● Given request 1
In the passage on Noah and the flood, for how long did rain fall upon the earth?

═══ Source ═══

Therefore the Lord saw the wickedness of man upon the earth.  How every intention of the thoughts of his heart was only evil continually.  And He was sorry He has made man on the earth.  It grieved His heart.  Any and all sin grieves the very heart of God and it must be justly punished.  Therefore the Lord God brought flood waters on the face of the whole earth to destroy all flesh, to annihilate man, to utterly wash away all sin.  

But Noah and his family found favor in the sight of the Lord.  He is righteous before the Lord.  Not with a righteousness of his own, not one of works.  But a righteousness imputed to him by God through faith.  Noah and his family clung to the promise given to their great ancestors, Adam and Eve, preached to Seth and his sons, and their sons’ sons’ sons.  The promise of the One who would undo the curse of the Fall, who would trample the head of the serpent, who would restore an unrepairable, fractured creation.  Noah and his family, this tiny little church, held fast to the ultimate mercy of a severely just God who decimated the world through a flood.  

And for nearly one hundred years Noah and his family preached and taught and evangelized their friends and neighbors and relatives and enemies while they constructed a monstrous boat in the middle of the desert.  None converted and man continued in his ways, sin giving birth to sin, maturing to death.  But the foolishness of God is wiser than the wisdom of man.  And on the appointed day the Lord shut Noah and his family, along with all the mentioned land animals according to their kinds, into the Ark.  

And after a week, two Sabbaths in the Ark, the Lord God tore open the windows of the heavens and the fountains of the great deep burst forth.  And rain fell upon the earth forty days and forty nights.  Every beast, every living thing in which is the breath of life upon the face of the earth, every man, woman, child, and animal, died; was drowned in the catastrophic flood.

═══

● Given request 2
Recast part of the records as a Markdown table with the columns Row and Line, giving each line its own numbered row and leaving out blank lines. Begin at the line that has "The width and height of the screenshot is (918, 761)." and stop after the line that has "pos(338,54)".

═══ Supplied data ═══

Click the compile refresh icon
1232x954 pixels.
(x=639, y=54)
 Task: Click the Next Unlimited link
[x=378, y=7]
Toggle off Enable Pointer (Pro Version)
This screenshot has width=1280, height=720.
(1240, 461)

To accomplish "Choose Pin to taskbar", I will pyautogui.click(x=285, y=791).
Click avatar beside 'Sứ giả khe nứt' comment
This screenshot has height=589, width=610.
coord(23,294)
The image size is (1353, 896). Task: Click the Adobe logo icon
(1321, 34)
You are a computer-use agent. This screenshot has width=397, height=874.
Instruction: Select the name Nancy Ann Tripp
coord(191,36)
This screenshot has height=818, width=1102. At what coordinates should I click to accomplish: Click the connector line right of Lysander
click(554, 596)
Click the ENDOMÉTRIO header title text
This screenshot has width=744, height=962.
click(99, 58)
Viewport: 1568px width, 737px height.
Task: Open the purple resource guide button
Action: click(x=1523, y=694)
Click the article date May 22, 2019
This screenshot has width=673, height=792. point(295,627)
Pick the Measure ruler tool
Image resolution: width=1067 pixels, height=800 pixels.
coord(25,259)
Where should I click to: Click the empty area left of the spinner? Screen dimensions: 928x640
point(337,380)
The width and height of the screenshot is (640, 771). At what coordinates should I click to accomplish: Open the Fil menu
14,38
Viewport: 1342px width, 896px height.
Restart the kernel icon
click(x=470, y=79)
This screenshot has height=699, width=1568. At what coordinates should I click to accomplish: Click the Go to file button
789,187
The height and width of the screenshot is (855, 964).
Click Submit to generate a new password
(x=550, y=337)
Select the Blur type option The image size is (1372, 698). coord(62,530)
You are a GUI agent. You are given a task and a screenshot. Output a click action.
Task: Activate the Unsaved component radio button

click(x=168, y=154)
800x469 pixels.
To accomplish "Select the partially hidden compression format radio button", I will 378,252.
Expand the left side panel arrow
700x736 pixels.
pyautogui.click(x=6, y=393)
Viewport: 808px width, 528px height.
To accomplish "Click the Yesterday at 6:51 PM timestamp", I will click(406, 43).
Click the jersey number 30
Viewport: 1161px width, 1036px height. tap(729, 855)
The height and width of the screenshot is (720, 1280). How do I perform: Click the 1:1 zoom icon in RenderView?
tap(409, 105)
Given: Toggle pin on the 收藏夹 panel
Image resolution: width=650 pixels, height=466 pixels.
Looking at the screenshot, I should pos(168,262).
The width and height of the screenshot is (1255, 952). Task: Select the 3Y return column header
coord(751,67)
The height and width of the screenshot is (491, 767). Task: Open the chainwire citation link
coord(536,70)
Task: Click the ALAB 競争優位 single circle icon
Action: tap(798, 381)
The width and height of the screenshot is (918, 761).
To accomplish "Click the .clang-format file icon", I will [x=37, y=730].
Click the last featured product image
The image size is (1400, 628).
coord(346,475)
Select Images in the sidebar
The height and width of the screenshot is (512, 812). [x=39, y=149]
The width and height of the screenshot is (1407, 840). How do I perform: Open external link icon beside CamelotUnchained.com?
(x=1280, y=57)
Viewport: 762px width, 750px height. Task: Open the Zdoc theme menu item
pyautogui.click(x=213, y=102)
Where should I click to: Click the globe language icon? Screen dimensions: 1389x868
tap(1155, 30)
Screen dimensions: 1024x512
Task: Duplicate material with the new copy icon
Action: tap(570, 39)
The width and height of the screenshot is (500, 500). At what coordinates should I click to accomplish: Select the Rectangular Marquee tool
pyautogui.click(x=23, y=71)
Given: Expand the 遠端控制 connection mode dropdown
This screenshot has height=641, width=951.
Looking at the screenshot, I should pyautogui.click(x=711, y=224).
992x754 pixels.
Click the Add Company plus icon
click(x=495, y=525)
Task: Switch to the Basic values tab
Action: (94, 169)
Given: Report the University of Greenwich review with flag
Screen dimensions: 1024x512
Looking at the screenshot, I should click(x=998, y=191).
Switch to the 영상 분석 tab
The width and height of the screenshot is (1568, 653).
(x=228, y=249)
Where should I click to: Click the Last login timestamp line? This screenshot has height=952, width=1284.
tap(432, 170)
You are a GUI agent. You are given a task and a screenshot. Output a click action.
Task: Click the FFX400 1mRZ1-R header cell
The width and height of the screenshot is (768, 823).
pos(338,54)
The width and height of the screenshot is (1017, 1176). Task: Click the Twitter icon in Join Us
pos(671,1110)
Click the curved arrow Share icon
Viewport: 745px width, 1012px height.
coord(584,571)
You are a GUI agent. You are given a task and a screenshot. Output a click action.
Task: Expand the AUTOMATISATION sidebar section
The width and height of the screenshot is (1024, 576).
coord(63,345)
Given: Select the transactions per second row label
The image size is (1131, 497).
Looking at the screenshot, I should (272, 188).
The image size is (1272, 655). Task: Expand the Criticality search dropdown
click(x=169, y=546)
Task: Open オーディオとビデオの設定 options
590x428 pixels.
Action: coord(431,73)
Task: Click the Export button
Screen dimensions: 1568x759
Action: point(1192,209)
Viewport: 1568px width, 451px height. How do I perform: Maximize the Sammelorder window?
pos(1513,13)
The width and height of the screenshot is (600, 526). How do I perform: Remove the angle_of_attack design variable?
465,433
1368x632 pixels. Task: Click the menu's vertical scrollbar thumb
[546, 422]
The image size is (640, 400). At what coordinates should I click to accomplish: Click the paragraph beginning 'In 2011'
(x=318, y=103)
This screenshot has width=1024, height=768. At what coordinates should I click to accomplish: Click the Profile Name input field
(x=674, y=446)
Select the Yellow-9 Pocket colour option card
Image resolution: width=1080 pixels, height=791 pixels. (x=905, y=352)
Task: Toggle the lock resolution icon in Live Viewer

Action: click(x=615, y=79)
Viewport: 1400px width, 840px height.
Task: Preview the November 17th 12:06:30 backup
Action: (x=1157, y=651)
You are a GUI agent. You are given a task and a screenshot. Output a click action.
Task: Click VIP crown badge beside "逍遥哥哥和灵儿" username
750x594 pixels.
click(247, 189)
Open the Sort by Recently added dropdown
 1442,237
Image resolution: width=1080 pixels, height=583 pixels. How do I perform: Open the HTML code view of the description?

═══

● Worked solution 1
Forty days and forty nights.

● Worked solution 2
| Row | Line |
|---|---|
| 1 | The width and height of the screenshot is (918, 761). |
| 2 | To accomplish "Click the .clang-format file icon", I will [x=37, y=730]. |
| 3 | Click the last featured product image |
| 4 | The image size is (1400, 628). |
| 5 | coord(346,475) |
| 6 | Select Images in the sidebar |
| 7 | The height and width of the screenshot is (512, 812). [x=39, y=149] |
| 8 | The width and height of the screenshot is (1407, 840). How do I perform: Open external link icon beside CamelotUnchained.com? |
| 9 | (x=1280, y=57) |
| 10 | Viewport: 762px width, 750px height. Task: Open the Zdoc theme menu item |
| 11 | pyautogui.click(x=213, y=102) |
| 12 | Where should I click to: Click the globe language icon? Screen dimensions: 1389x868 |
| 13 | tap(1155, 30) |
| 14 | Screen dimensions: 1024x512 |
| 15 | Task: Duplicate material with the new copy icon |
| 16 | Action: tap(570, 39) |
| 17 | The width and height of the screenshot is (500, 500). At what coordinates should I click to accomplish: Select the Rectangular Marquee tool |
| 18 | pyautogui.click(x=23, y=71) |
| 19 | Given: Expand the 遠端控制 connection mode dropdown |
| 20 | This screenshot has height=641, width=951. |
| 21 | Looking at the screenshot, I should pyautogui.click(x=711, y=224). |
| 22 | 992x754 pixels. |
| 23 | Click the Add Company plus icon |
| 24 | click(x=495, y=525) |
| 25 | Task: Switch to the Basic values tab |
| 26 | Action: (94, 169) |
| 27 | Given: Report the University of Greenwich review with flag |
| 28 | Screen dimensions: 1024x512 |
| 29 | Looking at the screenshot, I should click(x=998, y=191). |
| 30 | Switch to the 영상 분석 tab |
| 31 | The width and height of the screenshot is (1568, 653). |
| 32 | (x=228, y=249) |
| 33 | Where should I click to: Click the Last login timestamp line? This screenshot has height=952, width=1284. |
| 34 | tap(432, 170) |
| 35 | You are a GUI agent. You are given a task and a screenshot. Output a click action. |
| 36 | Task: Click the FFX400 1mRZ1-R header cell |
| 37 | The width and height of the screenshot is (768, 823). |
| 38 | pos(338,54) |